Quand la honte vous fait rétrécir
La honte fait rarement du bruit. Elle fait plutôt baisser les yeux. Elle donne envie de disparaître, de parler moins fort, de ne plus déranger personne. On peut avoir l’air présent, répondre normalement, et pourtant se sentir tout petit à l’intérieur.
Ce qui la rend violente, c’est qu’elle ne vise pas seulement ce qu’on a fait. Elle donne l’impression que tout notre être est de trop. Une maladresse devient une identité. Une phrase mal reçue devient une preuve. Une scène ancienne revient comme si elle se passait encore.

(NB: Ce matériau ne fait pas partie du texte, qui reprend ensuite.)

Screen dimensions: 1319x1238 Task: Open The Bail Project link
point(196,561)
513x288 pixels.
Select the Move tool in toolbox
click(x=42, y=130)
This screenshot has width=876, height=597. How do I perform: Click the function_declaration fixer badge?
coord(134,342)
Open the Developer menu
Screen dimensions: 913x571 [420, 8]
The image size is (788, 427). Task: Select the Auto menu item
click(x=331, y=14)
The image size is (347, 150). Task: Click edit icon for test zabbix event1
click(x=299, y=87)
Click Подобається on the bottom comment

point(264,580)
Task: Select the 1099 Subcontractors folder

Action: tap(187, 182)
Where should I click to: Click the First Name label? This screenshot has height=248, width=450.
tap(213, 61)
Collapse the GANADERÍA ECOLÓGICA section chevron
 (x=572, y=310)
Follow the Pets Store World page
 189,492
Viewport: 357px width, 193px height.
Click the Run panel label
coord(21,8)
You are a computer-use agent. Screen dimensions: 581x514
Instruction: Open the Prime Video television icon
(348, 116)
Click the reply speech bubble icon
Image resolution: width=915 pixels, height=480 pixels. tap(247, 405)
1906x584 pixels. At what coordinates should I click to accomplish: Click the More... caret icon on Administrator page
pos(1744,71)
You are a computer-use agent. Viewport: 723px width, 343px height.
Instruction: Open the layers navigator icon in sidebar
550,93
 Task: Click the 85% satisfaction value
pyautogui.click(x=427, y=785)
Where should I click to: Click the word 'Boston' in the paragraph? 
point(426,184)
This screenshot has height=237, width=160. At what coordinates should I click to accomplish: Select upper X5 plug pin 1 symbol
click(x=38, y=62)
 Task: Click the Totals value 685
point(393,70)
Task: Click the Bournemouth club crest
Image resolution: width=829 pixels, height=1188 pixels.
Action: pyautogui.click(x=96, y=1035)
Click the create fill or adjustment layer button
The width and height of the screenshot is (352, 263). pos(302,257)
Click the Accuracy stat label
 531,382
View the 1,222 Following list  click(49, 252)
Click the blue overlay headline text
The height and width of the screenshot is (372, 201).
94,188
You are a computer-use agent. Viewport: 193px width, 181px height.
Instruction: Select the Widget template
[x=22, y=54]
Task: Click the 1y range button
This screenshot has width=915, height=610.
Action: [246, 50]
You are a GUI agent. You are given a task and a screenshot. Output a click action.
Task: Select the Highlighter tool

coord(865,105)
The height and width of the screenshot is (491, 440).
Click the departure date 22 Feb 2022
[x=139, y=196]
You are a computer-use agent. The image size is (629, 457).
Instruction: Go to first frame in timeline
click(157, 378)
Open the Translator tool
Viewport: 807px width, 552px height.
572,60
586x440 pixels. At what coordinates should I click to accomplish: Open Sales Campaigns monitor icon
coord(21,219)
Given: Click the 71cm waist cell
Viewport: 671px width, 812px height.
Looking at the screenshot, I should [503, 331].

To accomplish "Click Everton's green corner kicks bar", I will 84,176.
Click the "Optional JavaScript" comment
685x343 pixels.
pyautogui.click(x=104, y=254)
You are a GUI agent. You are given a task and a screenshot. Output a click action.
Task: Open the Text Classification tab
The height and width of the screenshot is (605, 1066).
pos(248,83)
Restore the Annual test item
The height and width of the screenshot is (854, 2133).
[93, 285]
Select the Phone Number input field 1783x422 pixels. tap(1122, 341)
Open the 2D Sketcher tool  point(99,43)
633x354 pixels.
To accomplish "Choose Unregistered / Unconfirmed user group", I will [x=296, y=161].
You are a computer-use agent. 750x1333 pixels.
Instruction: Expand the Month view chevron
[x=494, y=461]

Ne pas confondre une scène avec toute sa personne
Pour desserrer la honte, il faut revenir à la scène précise. Qu’est-ce qui s’est passé ? Qui était là ? Qu’est-ce qui a été dit ? Qu’est-ce que vous avez réellement fait, et qu’est-ce que votre tête a rajouté après coup ?
Ce retour au réel ne minimise pas la douleur. Il empêche seulement la honte de tout avaler. On peut avoir vécu un moment humiliant sans être une personne humiliée pour toujours.
Ce que vous pouvez faire maintenant
- nommer la situation sans insulte contre vous-même ;
- distinguer ce qui relève d’une erreur et ce qui relève d’un jugement dur ;
- reprendre un geste normal, même petit, pour ne pas rester figé dans la scène.
Ce qu’il faut garder en tête
La honte ne disparaît pas toujours d’un coup. Mais elle perd déjà de la force quand elle cesse de parler à votre place.